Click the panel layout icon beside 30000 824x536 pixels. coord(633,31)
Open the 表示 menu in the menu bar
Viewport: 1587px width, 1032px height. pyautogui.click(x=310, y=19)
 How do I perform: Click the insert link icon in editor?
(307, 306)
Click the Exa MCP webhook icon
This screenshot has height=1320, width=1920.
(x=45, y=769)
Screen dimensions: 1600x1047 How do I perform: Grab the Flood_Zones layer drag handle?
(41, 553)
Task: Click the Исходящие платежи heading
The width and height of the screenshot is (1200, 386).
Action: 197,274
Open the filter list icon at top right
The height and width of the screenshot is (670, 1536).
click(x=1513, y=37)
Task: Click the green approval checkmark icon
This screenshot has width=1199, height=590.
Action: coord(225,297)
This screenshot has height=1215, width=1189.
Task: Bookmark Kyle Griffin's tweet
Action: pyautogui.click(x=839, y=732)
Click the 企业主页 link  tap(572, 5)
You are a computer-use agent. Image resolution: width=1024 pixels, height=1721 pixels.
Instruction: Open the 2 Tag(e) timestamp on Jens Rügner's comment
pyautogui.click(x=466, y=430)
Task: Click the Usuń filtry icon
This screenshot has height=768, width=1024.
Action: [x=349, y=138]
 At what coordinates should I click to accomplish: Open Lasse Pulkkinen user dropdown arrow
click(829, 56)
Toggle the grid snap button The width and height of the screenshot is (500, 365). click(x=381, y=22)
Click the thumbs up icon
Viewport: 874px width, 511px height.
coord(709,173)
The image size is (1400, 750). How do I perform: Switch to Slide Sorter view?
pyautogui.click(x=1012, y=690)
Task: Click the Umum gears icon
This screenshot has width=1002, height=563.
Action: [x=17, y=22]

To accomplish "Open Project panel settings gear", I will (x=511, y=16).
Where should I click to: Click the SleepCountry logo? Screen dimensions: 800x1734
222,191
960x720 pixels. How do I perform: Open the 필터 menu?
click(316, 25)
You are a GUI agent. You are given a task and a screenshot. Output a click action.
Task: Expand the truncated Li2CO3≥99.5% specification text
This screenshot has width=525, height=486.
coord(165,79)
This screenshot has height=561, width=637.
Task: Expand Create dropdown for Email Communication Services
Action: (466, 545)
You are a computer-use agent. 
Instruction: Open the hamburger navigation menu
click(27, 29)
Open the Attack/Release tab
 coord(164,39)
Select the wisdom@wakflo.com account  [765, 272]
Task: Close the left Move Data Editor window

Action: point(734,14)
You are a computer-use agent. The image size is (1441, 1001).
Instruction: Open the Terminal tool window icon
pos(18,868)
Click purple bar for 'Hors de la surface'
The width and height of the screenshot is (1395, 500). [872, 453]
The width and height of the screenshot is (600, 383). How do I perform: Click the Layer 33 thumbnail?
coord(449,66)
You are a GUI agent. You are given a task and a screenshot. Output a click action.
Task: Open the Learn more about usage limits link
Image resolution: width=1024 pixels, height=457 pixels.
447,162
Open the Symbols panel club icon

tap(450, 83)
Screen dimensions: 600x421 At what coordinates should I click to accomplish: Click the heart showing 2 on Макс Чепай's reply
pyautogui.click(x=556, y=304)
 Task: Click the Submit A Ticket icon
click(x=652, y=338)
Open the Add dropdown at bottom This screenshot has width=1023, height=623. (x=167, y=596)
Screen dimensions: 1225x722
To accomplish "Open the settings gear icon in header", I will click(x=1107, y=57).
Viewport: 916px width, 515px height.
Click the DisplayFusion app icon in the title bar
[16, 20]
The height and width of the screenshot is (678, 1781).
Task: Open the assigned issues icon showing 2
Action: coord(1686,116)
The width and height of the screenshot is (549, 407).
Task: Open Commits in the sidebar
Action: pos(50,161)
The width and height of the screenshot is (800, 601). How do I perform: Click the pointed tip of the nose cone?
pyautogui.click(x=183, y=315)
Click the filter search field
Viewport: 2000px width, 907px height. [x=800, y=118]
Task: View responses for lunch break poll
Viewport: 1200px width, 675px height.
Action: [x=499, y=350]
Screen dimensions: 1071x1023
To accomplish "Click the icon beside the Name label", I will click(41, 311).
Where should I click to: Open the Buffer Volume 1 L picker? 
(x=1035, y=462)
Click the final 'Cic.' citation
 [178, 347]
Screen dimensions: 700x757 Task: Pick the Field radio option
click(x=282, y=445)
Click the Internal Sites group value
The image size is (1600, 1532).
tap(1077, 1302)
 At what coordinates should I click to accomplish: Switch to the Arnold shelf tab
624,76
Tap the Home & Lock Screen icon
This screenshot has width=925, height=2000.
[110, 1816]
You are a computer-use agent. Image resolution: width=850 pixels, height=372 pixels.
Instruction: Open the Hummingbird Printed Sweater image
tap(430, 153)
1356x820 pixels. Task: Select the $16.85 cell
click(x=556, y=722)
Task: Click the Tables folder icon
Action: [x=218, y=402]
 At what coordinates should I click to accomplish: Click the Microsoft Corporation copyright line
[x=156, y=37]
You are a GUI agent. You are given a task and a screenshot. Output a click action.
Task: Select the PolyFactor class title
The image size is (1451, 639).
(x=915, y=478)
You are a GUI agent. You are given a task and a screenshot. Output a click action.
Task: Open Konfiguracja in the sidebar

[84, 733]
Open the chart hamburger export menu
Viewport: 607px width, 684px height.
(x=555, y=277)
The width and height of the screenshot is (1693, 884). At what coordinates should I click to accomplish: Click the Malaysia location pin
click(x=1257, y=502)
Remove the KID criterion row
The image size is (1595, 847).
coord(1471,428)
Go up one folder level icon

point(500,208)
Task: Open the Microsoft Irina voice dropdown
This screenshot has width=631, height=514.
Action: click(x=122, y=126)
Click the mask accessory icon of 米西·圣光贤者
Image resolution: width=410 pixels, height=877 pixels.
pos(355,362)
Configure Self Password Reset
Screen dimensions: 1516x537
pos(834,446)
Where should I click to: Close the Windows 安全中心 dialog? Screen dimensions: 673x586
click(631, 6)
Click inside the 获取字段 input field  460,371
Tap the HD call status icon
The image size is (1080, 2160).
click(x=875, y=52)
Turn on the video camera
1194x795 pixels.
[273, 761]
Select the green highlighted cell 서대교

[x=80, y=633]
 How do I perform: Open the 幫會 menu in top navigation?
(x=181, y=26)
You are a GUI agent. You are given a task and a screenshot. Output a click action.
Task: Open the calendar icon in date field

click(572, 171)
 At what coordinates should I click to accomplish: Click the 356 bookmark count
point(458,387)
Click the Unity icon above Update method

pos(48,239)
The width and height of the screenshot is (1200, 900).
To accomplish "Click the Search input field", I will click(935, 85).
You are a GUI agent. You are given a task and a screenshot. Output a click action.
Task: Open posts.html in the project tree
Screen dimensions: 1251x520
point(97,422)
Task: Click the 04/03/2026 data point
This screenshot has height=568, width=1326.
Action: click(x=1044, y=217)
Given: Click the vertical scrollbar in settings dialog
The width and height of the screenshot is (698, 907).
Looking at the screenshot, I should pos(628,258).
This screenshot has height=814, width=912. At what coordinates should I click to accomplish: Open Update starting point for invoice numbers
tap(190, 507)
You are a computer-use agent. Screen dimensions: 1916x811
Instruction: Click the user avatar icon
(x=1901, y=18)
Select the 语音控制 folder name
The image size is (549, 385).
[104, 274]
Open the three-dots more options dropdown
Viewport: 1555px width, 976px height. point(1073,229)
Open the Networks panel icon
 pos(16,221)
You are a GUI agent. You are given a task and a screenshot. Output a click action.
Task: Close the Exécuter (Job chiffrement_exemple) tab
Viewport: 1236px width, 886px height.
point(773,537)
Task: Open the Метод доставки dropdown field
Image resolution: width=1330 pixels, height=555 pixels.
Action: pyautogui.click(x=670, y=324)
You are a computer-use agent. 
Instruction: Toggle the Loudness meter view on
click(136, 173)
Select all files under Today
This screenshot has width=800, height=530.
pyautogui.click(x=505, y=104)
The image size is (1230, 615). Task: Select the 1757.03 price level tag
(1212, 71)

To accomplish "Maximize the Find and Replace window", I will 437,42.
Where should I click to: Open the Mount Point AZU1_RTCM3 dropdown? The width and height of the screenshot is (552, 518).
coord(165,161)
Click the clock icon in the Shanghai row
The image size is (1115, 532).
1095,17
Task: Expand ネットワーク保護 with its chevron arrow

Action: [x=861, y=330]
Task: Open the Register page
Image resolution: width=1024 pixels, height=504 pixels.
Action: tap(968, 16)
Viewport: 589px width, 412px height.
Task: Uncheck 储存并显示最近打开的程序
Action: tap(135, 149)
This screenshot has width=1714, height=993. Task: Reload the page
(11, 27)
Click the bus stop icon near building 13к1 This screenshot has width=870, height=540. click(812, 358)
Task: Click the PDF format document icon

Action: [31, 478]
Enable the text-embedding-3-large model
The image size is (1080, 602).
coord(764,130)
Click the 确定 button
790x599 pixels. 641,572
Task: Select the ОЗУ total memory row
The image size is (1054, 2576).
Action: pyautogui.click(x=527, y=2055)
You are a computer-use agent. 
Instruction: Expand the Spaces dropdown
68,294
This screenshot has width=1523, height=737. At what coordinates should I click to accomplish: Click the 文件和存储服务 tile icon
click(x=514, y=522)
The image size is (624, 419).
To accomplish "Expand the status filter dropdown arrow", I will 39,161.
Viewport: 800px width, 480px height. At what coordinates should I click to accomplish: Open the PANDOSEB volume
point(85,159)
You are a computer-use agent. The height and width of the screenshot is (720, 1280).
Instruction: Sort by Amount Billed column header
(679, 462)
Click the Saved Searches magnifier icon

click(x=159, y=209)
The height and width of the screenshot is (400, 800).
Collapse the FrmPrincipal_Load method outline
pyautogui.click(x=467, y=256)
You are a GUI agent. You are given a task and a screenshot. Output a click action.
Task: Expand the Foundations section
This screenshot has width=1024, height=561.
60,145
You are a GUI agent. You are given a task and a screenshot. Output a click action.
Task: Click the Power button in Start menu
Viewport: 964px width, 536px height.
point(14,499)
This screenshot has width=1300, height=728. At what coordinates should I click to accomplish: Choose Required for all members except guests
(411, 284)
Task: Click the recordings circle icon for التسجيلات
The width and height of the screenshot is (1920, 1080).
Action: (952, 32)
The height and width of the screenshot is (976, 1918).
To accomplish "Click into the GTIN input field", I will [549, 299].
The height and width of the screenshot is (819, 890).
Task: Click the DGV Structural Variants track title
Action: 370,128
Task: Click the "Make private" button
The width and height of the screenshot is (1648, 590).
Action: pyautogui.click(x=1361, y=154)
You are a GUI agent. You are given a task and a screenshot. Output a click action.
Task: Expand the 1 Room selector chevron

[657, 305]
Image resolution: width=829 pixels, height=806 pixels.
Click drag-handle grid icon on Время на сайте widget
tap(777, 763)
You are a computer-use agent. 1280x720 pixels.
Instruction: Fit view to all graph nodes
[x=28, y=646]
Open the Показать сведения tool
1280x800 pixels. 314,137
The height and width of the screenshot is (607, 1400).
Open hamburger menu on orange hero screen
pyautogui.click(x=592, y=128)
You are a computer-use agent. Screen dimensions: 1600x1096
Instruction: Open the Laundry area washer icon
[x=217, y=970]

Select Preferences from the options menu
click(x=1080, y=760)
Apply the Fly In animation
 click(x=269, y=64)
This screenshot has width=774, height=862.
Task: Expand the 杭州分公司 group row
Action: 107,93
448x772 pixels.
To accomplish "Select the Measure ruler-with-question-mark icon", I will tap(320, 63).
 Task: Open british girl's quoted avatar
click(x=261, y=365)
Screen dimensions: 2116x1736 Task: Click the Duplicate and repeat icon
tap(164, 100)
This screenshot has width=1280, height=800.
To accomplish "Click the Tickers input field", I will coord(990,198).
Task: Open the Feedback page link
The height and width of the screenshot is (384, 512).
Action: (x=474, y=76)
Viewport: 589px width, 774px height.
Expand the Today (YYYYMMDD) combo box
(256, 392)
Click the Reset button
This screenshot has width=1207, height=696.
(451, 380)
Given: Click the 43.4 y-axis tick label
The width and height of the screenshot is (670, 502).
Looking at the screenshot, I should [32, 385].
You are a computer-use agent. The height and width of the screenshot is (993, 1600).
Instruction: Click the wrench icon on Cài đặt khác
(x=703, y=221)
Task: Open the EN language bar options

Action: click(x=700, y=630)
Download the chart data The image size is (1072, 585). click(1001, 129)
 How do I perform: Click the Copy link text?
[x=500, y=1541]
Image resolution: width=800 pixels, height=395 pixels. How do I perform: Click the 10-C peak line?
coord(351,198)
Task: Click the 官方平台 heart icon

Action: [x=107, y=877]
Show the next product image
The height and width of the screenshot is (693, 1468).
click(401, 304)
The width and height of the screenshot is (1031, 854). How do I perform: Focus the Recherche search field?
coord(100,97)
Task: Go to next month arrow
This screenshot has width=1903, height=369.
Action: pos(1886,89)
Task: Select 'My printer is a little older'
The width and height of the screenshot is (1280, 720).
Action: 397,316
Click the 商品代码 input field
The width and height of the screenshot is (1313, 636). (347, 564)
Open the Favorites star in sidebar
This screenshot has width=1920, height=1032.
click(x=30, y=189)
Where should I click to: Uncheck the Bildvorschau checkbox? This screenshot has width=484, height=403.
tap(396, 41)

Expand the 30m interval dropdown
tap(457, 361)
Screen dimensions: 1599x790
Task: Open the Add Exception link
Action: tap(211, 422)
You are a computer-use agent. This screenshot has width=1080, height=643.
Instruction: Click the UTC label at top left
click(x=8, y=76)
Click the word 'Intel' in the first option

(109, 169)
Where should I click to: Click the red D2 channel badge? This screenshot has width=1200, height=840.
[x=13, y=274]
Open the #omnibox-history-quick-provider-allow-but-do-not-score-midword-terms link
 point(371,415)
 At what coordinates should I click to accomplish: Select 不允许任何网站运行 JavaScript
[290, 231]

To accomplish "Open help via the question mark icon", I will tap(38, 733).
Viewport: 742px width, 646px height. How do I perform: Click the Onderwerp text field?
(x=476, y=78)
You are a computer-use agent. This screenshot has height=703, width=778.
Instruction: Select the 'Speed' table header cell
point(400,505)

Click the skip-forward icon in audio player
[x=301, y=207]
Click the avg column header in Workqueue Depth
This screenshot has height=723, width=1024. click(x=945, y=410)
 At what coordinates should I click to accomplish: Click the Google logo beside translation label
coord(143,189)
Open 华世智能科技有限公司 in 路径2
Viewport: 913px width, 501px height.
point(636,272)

Work instructions
Each line in the records above that contains the word "settings" must be copied.

Exercise response
To accomplish "Open Project panel settings gear", I will (x=511, y=16).
To accomplish "Open the settings gear icon in header", I will click(x=1107, y=57).
Given: Click the vertical scrollbar in settings dialog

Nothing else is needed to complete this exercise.